4) Quant à l'argument selon lequel certains parents d'autistes réclameraient ces types de traitements, je dis que ces personnes se sont laissées abuser. Ce type de situation se produit régulièrement: cela a également été le cas avec la méthode Doman. Je vous informe au demeurant, pour que les choses soient claires, de l'existence d'une personne autiste dans ma famille; ainsi que d'un parent ayant présenté de graves troubles psychotiques sur plusieurs années. Sachez que ce type de situation est en fait très fréquent: une notable proportion de psychothérapeutes et de psychanalystes ont, ou ont eu, dans leur entourage proche, des personnes en grande difficulté. Vous comprendrez peut-être que je tolère mal qu'on exploite, à des fins troubles, les difficultés de certaines familles, et qu'il est particulièrement consternant de voir certains individus brandir l' "antagonisme entre praticiens et familles". J'ai par ailleurs eu une importante pratique en institutions psychiatriques depuis 1976, et je supporte fort mal de voir insulter des collègues, à une époque où lesdits services sont de plus en plus dégarnis.
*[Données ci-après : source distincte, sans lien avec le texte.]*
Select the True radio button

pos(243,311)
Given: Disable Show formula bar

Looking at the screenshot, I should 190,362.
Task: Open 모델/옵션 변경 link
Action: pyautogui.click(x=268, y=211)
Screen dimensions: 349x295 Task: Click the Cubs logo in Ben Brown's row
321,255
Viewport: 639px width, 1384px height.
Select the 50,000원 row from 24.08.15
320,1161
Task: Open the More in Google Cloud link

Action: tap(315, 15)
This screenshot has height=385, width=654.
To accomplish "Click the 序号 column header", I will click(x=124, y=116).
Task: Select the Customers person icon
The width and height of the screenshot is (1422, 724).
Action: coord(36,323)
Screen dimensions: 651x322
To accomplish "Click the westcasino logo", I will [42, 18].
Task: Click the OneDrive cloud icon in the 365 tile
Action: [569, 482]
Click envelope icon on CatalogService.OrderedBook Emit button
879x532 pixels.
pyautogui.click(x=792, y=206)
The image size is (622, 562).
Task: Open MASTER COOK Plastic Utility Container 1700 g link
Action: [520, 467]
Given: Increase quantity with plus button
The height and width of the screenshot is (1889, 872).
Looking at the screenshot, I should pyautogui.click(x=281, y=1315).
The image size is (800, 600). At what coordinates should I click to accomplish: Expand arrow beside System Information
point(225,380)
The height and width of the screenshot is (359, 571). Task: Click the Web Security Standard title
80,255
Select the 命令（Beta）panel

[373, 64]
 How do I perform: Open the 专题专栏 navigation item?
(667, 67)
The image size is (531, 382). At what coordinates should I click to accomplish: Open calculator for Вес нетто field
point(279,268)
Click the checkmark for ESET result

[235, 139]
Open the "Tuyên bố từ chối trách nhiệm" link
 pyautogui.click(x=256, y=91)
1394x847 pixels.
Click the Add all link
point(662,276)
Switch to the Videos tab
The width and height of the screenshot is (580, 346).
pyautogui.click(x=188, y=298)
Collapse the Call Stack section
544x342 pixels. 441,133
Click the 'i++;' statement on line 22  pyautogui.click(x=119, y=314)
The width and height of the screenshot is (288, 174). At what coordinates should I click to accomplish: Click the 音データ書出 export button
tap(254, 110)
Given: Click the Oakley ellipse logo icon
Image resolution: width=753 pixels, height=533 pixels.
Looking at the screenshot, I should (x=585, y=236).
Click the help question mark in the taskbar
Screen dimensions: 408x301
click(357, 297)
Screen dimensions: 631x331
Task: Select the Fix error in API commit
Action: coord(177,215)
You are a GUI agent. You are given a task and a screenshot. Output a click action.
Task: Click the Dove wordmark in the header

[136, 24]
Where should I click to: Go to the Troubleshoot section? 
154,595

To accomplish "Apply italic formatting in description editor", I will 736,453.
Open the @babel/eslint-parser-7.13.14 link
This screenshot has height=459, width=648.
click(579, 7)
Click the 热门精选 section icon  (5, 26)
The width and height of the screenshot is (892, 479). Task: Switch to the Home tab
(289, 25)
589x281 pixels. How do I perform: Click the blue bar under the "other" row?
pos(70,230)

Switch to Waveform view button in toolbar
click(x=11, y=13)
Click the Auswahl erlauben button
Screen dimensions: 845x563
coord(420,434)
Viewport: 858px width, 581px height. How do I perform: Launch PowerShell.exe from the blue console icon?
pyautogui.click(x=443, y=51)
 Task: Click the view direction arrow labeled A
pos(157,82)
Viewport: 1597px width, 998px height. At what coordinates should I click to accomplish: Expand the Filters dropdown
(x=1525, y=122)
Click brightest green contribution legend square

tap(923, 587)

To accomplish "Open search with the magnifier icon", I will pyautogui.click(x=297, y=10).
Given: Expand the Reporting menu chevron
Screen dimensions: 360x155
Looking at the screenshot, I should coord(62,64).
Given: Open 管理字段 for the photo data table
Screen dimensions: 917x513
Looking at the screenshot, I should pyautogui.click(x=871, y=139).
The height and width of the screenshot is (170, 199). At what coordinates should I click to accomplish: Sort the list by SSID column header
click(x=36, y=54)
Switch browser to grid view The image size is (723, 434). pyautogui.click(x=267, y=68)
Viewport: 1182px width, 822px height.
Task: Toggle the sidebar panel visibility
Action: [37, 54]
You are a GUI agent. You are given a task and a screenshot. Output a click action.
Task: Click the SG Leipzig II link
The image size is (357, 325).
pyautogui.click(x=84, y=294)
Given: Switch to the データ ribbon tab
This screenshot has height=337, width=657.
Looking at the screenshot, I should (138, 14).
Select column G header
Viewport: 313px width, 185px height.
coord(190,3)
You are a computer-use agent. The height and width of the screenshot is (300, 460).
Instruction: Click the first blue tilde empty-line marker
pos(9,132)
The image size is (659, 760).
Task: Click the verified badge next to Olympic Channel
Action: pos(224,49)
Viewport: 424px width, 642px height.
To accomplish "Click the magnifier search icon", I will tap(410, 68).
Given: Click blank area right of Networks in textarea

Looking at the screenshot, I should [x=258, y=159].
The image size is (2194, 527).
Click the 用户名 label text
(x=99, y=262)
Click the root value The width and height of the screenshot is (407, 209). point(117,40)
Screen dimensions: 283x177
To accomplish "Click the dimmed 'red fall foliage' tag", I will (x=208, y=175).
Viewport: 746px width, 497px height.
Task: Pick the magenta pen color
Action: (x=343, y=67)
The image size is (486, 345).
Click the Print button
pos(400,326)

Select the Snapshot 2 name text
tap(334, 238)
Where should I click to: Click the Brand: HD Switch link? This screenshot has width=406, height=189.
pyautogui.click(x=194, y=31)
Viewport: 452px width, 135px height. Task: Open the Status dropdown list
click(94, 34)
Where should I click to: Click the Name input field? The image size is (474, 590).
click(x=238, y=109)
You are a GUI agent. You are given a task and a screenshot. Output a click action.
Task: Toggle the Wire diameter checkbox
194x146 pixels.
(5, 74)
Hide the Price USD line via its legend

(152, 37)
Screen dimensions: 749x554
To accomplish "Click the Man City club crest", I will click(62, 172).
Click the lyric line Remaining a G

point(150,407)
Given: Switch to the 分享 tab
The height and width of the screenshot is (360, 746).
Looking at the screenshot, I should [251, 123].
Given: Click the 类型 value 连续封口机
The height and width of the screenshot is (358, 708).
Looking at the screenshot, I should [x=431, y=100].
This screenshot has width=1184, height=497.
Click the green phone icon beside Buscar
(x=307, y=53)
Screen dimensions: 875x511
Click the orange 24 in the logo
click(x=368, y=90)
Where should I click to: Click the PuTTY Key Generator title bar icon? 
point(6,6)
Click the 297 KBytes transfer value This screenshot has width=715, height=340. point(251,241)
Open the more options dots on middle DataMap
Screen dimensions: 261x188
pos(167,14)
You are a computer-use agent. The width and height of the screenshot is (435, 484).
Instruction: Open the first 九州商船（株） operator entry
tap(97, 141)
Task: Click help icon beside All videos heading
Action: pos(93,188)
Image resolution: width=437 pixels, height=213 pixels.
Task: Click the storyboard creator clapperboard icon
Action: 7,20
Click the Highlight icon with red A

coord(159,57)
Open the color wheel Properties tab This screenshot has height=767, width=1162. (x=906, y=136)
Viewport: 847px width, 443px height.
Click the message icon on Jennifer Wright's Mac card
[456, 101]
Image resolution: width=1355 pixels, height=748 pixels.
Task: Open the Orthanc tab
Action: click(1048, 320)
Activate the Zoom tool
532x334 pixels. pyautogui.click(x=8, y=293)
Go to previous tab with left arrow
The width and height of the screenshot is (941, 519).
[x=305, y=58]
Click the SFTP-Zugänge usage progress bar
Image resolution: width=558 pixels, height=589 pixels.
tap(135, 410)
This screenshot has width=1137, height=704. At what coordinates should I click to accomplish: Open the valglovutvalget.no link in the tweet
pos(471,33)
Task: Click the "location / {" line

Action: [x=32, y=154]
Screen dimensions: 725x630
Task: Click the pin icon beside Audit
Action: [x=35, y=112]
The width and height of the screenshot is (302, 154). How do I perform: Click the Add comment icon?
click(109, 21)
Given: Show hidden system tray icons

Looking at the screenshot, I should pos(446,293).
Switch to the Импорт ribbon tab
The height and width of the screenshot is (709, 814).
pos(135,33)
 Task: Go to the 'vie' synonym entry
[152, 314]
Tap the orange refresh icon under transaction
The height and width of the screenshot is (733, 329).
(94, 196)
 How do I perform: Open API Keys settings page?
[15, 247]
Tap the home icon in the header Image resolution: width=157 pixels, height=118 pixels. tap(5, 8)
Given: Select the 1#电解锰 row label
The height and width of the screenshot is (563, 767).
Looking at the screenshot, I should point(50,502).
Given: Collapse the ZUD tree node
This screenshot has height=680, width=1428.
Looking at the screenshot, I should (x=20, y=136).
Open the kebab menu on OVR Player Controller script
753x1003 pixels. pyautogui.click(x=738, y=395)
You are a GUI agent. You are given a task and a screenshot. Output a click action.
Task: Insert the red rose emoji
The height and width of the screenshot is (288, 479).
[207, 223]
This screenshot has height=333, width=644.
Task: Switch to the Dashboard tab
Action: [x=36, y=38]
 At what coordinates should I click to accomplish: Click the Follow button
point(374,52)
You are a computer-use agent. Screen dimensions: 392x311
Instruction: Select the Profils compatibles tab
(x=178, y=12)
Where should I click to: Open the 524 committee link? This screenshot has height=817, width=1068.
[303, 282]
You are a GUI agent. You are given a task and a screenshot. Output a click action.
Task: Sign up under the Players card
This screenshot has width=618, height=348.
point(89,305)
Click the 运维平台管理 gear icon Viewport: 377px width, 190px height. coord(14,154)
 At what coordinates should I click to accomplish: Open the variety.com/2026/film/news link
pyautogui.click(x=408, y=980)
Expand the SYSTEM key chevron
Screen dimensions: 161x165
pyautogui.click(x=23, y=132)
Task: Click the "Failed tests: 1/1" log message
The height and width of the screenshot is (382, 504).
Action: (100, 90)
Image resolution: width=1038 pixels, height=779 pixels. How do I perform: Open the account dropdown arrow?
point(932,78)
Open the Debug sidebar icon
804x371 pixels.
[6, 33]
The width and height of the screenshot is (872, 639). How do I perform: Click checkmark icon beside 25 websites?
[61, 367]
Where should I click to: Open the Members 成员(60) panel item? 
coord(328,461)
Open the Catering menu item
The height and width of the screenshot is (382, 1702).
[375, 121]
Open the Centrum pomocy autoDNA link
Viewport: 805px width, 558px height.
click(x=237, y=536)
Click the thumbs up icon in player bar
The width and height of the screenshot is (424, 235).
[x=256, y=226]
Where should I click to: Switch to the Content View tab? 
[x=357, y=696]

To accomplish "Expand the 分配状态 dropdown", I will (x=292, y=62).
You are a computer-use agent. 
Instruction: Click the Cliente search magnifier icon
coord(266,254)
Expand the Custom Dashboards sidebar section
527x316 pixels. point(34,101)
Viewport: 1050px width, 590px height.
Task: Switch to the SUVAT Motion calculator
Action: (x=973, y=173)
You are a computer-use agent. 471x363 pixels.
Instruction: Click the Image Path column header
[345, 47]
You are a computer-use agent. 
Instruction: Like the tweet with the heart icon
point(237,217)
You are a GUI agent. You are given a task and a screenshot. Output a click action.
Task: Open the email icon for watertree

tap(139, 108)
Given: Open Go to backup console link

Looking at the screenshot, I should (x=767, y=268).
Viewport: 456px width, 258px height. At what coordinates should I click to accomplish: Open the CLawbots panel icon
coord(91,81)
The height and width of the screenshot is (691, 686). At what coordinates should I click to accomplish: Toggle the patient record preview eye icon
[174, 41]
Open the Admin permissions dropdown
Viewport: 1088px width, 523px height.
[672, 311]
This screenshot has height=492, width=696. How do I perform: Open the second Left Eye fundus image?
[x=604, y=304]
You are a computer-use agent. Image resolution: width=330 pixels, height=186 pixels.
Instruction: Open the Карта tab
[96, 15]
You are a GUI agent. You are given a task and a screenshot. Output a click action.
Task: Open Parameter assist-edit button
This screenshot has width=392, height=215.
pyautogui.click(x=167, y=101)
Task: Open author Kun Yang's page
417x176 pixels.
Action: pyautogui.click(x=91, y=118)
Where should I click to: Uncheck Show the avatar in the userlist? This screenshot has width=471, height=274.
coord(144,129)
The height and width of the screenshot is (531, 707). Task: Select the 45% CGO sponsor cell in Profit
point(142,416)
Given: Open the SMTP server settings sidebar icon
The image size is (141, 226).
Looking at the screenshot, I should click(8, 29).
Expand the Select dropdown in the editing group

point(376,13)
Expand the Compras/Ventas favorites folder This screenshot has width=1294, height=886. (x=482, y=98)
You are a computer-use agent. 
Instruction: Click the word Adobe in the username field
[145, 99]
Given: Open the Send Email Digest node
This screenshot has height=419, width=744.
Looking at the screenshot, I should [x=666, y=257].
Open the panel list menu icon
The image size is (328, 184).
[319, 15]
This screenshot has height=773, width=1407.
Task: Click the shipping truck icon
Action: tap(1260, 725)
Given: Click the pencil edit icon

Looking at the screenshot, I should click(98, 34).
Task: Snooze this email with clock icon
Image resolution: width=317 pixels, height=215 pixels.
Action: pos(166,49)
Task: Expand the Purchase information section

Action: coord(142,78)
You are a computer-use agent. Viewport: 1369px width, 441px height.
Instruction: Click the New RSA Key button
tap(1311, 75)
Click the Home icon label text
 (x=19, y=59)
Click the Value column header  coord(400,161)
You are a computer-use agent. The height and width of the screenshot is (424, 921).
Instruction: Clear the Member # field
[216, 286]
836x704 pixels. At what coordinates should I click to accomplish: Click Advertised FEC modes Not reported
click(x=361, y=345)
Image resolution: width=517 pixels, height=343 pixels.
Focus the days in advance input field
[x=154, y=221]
5) Une dernière chose sur laquelle il est indispensable de revenir: la psychanalyse a toujours eu des contacts étroits avec de nombreuses disciplines scientifiques. Je voudrais en particulier insister sur un point: les contacts entre psychanalyse et neurosciences. Il est particulièrement pénible de lire sous la plume de journalistes ce poncif éculé, selon lequel l'une serait exclusive des autres, ou pire encore que "les découvertes des neurosciences réfutent la psychanalyse" (!!). Rien n'est plus éloigné de la vérité! Il serait vraiment souhaitable que les journalistes fassent un petit effort pour comprendre ce dont il s'agit. Depuis une vingtaine d'années les modèles les plus importants qui tentent d'intégrer les données disponibles sont des modèles dits "neuro-psycho-immuno-endocrinologiques". Je sais bien que cela a l'air compliqué, mais nous pouvons tout à fait, sur simple demande, vous fournir des polycopiés (correspondant à un niveau de 2e année d'université) pour vous aider à acquérir à ce propos des données de base.
Dans le dernier numéro du Nouvel Observateur, on trouve encore un article essayant, en s'appuyant sur quelques données biologiques sans nouveauté, de prouver que "Freud avait tort" à propos de l'adolescence. On ne peut que plaindre l'excellent collègue qui a dû, après des dizaines d'autres, payer de sa personne pour essayer d'expliquer à votre confrère que l'approche psychanalytique n'est aucunement exclusive de celle des neurosciences. J'ai bien compris que vous ne souhaitez pas lire les travaux de Kandel (ce serait pourtant un minimum... faites un effort, c'est quelqu'un de "renommé": un prix Nobel!). Nous venons, avec des collègues neurobiologistes et philosophes, de publier un ouvrage dans une "prestigieuse" collection anglo-saxonne (John Benjamin), intitulé "Body Image and Body Schema" (sous la direction de H De Preester & V Knockaert), qui pourrait vous donner une idée d'où en sont les choses. A défaut, tenez, ne retenez que cela: les références biologiques fourmillent en psychanalyse, ne serait-ce que parce qu'une forte proportion des analystes sont médecins ou psychologues.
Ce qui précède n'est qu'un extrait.